▶ Assigned task: Output the records that follow, with every character intact.

▶ Records to process:

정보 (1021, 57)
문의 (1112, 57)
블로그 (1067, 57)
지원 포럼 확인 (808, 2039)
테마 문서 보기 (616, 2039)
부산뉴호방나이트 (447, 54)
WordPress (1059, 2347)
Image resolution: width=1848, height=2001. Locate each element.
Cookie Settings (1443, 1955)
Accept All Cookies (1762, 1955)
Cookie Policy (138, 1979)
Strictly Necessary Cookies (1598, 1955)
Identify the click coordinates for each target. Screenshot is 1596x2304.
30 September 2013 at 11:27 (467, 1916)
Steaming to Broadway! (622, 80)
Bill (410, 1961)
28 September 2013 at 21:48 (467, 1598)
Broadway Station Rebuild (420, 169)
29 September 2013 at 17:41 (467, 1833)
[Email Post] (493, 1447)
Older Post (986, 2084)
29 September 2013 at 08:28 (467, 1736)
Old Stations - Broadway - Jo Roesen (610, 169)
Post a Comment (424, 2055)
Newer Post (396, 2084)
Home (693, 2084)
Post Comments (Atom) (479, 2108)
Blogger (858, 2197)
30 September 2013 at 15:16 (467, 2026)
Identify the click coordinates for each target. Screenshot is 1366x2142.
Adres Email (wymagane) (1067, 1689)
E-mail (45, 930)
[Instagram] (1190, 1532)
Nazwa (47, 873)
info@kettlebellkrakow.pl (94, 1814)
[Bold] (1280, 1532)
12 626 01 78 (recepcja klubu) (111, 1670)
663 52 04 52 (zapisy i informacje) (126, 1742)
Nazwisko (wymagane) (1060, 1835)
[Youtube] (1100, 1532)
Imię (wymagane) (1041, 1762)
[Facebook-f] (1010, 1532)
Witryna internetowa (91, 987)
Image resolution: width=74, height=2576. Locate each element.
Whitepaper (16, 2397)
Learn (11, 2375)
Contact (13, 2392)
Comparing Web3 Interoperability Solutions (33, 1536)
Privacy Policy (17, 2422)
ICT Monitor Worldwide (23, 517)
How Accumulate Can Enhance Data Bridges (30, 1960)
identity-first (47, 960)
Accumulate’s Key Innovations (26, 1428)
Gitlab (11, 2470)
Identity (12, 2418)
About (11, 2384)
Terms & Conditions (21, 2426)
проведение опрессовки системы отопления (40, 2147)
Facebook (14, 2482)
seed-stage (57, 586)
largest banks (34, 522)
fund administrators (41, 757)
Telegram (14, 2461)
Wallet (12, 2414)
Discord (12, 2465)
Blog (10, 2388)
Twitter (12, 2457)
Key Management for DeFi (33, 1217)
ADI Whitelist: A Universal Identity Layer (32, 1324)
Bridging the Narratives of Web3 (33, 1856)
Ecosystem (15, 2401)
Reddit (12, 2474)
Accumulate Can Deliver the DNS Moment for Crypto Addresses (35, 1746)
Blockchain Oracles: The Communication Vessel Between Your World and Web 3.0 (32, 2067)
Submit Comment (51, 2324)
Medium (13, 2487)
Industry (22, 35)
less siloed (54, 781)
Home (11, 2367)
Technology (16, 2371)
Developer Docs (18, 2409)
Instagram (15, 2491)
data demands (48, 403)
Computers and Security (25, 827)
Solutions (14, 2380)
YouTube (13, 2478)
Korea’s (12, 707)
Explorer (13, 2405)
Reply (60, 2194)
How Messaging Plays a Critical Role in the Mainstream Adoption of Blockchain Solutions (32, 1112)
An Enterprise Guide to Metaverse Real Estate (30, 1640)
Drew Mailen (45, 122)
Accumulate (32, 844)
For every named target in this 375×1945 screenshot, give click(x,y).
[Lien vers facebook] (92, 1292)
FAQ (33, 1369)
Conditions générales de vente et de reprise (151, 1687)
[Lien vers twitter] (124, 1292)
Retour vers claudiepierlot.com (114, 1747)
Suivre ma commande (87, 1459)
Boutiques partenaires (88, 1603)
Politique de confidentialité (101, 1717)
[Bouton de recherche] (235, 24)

▶ Task result:
정보 (1021, 57)
문의 (1112, 57)
블로그 (1067, 57)
지원 포럼 확인 (808, 2039)
테마 문서 보기 (616, 2039)
부산뉴호방나이트 (447, 54)
WordPress (1059, 2347)
Image resolution: width=1848, height=2001. Locate each element.
Cookie Settings (1443, 1955)
Accept All Cookies (1762, 1955)
Cookie Policy (138, 1979)
Strictly Necessary Cookies (1598, 1955)
Identify the click coordinates for each target. Screenshot is 1596x2304.
30 September 2013 at 11:27 (467, 1916)
Steaming to Broadway! (622, 80)
Bill (410, 1961)
28 September 2013 at 21:48 (467, 1598)
Broadway Station Rebuild (420, 169)
29 September 2013 at 17:41 (467, 1833)
[Email Post] (493, 1447)
Older Post (986, 2084)
29 September 2013 at 08:28 (467, 1736)
Old Stations - Broadway - Jo Roesen (610, 169)
Post a Comment (424, 2055)
Newer Post (396, 2084)
Home (693, 2084)
Post Comments (Atom) (479, 2108)
Blogger (858, 2197)
30 September 2013 at 15:16 (467, 2026)
Identify the click coordinates for each target. Screenshot is 1366x2142.
Adres Email (wymagane) (1067, 1689)
E-mail (45, 930)
[Instagram] (1190, 1532)
Nazwa (47, 873)
info@kettlebellkrakow.pl (94, 1814)
[Bold] (1280, 1532)
12 626 01 78 (recepcja klubu) (111, 1670)
663 52 04 52 (zapisy i informacje) (126, 1742)
Nazwisko (wymagane) (1060, 1835)
[Youtube] (1100, 1532)
Imię (wymagane) (1041, 1762)
[Facebook-f] (1010, 1532)
Witryna internetowa (91, 987)
Image resolution: width=74, height=2576. Locate each element.
Whitepaper (16, 2397)
Learn (11, 2375)
Contact (13, 2392)
Comparing Web3 Interoperability Solutions (33, 1536)
Privacy Policy (17, 2422)
ICT Monitor Worldwide (23, 517)
How Accumulate Can Enhance Data Bridges (30, 1960)
identity-first (47, 960)
Accumulate’s Key Innovations (26, 1428)
Gitlab (11, 2470)
Identity (12, 2418)
About (11, 2384)
Terms & Conditions (21, 2426)
проведение опрессовки системы отопления (40, 2147)
Facebook (14, 2482)
seed-stage (57, 586)
largest banks (34, 522)
fund administrators (41, 757)
Telegram (14, 2461)
Wallet (12, 2414)
Discord (12, 2465)
Blog (10, 2388)
Twitter (12, 2457)
Key Management for DeFi (33, 1217)
ADI Whitelist: A Universal Identity Layer (32, 1324)
Bridging the Narratives of Web3 (33, 1856)
Ecosystem (15, 2401)
Reddit (12, 2474)
Accumulate Can Deliver the DNS Moment for Crypto Addresses (35, 1746)
Blockchain Oracles: The Communication Vessel Between Your World and Web 3.0 (32, 2067)
Submit Comment (51, 2324)
Medium (13, 2487)
Industry (22, 35)
less siloed (54, 781)
Home (11, 2367)
Technology (16, 2371)
Developer Docs (18, 2409)
Instagram (15, 2491)
data demands (48, 403)
Computers and Security (25, 827)
Solutions (14, 2380)
YouTube (13, 2478)
Korea’s (12, 707)
Explorer (13, 2405)
Reply (60, 2194)
How Messaging Plays a Critical Role in the Mainstream Adoption of Blockchain Solutions (32, 1112)
An Enterprise Guide to Metaverse Real Estate (30, 1640)
Drew Mailen (45, 122)
Accumulate (32, 844)
For every named target in this 375×1945 screenshot, give click(x,y).
[Lien vers facebook] (92, 1292)
FAQ (33, 1369)
Conditions générales de vente et de reprise (151, 1687)
[Lien vers twitter] (124, 1292)
Retour vers claudiepierlot.com (114, 1747)
Suivre ma commande (87, 1459)
Boutiques partenaires (88, 1603)
Politique de confidentialité (101, 1717)
[Bouton de recherche] (235, 24)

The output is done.